Instructions to follow:
Reproduce word for word the lines between those holding "Privacy Policy (25, 2501)" and "[El mando a", inclusive, and nothing else from the data below.

Dataset entries:
====

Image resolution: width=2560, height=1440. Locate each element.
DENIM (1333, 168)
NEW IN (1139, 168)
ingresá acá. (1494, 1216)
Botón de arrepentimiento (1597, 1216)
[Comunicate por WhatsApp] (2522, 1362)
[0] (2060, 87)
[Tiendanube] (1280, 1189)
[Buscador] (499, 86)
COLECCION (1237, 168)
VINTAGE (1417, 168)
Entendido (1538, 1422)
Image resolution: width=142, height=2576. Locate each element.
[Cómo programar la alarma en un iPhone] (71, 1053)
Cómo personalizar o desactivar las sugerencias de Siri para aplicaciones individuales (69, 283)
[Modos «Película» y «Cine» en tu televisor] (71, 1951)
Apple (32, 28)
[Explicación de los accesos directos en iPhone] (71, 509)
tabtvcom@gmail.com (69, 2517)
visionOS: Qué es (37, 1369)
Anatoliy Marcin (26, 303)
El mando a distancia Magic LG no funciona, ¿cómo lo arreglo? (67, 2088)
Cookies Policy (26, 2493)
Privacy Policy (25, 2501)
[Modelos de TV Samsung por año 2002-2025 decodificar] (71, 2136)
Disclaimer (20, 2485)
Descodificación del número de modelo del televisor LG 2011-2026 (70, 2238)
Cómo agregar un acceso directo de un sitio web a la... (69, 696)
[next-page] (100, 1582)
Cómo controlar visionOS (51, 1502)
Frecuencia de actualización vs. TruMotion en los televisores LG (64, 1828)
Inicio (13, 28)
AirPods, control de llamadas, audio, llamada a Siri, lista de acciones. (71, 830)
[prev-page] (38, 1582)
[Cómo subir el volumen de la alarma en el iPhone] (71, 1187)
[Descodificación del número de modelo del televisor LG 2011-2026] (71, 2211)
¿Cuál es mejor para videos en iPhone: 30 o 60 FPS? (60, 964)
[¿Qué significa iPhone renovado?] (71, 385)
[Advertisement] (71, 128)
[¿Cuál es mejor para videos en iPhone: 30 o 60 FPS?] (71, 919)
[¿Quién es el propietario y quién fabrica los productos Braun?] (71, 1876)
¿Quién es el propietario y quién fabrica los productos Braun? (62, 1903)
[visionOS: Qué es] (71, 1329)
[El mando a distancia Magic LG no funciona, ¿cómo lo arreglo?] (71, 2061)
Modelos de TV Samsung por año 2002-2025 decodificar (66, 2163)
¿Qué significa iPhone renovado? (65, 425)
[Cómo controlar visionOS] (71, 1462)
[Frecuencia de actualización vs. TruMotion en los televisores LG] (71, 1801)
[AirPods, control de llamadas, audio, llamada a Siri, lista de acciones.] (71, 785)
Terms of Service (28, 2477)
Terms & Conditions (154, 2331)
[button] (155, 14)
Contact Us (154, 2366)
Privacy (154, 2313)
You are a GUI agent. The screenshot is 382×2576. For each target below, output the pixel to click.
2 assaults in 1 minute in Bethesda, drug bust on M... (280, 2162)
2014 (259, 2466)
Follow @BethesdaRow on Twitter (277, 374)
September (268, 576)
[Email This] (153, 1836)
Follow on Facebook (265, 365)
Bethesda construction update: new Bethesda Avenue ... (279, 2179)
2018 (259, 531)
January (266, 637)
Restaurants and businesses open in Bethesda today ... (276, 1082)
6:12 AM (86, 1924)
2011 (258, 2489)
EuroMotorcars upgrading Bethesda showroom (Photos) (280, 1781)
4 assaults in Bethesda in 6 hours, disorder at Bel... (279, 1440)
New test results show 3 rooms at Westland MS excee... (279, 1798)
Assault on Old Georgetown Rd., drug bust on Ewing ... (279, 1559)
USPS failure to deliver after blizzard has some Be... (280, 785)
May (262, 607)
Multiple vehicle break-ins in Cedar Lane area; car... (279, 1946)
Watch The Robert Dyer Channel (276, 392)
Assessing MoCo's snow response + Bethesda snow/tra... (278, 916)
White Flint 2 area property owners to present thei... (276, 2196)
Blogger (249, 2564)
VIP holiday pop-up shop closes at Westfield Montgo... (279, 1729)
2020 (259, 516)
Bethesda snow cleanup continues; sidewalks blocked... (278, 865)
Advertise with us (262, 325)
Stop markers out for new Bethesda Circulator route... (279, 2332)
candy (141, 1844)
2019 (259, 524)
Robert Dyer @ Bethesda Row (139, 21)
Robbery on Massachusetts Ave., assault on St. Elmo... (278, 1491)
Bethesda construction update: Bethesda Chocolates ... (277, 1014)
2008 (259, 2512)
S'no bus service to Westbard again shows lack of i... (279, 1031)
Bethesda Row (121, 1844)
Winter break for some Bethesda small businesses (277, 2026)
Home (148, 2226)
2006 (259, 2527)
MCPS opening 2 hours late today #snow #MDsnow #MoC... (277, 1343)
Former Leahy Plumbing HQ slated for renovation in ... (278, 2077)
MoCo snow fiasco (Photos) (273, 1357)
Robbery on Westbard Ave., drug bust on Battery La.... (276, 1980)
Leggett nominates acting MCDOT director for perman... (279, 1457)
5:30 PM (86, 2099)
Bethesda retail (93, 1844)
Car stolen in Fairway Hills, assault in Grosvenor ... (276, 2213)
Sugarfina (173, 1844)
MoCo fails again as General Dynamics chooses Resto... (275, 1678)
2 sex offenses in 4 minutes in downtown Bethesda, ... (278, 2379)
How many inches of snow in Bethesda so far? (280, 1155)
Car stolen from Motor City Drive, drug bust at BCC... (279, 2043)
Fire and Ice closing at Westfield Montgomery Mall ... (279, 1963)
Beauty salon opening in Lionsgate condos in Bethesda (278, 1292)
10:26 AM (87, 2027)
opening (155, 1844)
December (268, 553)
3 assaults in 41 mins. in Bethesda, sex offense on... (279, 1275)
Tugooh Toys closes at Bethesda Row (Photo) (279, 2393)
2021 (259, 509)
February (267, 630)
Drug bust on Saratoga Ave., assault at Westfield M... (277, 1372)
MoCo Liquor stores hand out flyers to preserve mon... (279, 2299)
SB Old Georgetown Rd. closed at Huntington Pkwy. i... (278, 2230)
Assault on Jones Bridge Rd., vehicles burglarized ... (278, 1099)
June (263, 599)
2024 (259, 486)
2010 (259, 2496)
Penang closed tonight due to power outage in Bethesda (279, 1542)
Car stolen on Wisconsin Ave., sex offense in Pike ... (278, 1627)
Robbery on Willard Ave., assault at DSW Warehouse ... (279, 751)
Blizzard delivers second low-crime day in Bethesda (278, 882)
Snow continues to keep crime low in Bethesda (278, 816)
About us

====

Output for this task:
Privacy Policy (25, 2501)
[Modelos de TV Samsung por año 2002-2025 decodificar] (71, 2136)
Disclaimer (20, 2485)
Descodificación del número de modelo del televisor LG 2011-2026 (70, 2238)
Cómo agregar un acceso directo de un sitio web a la... (69, 696)
[next-page] (100, 1582)
Cómo controlar visionOS (51, 1502)
Frecuencia de actualización vs. TruMotion en los televisores LG (64, 1828)
Inicio (13, 28)
AirPods, control de llamadas, audio, llamada a Siri, lista de acciones. (71, 830)
[prev-page] (38, 1582)
[Cómo subir el volumen de la alarma en el iPhone] (71, 1187)
[Descodificación del número de modelo del televisor LG 2011-2026] (71, 2211)
¿Cuál es mejor para videos en iPhone: 30 o 60 FPS? (60, 964)
[¿Qué significa iPhone renovado?] (71, 385)
[Advertisement] (71, 128)
[¿Cuál es mejor para videos en iPhone: 30 o 60 FPS?] (71, 919)
[¿Quién es el propietario y quién fabrica los productos Braun?] (71, 1876)
¿Quién es el propietario y quién fabrica los productos Braun? (62, 1903)
[visionOS: Qué es] (71, 1329)
[El mando a distancia Magic LG no funciona, ¿cómo lo arreglo?] (71, 2061)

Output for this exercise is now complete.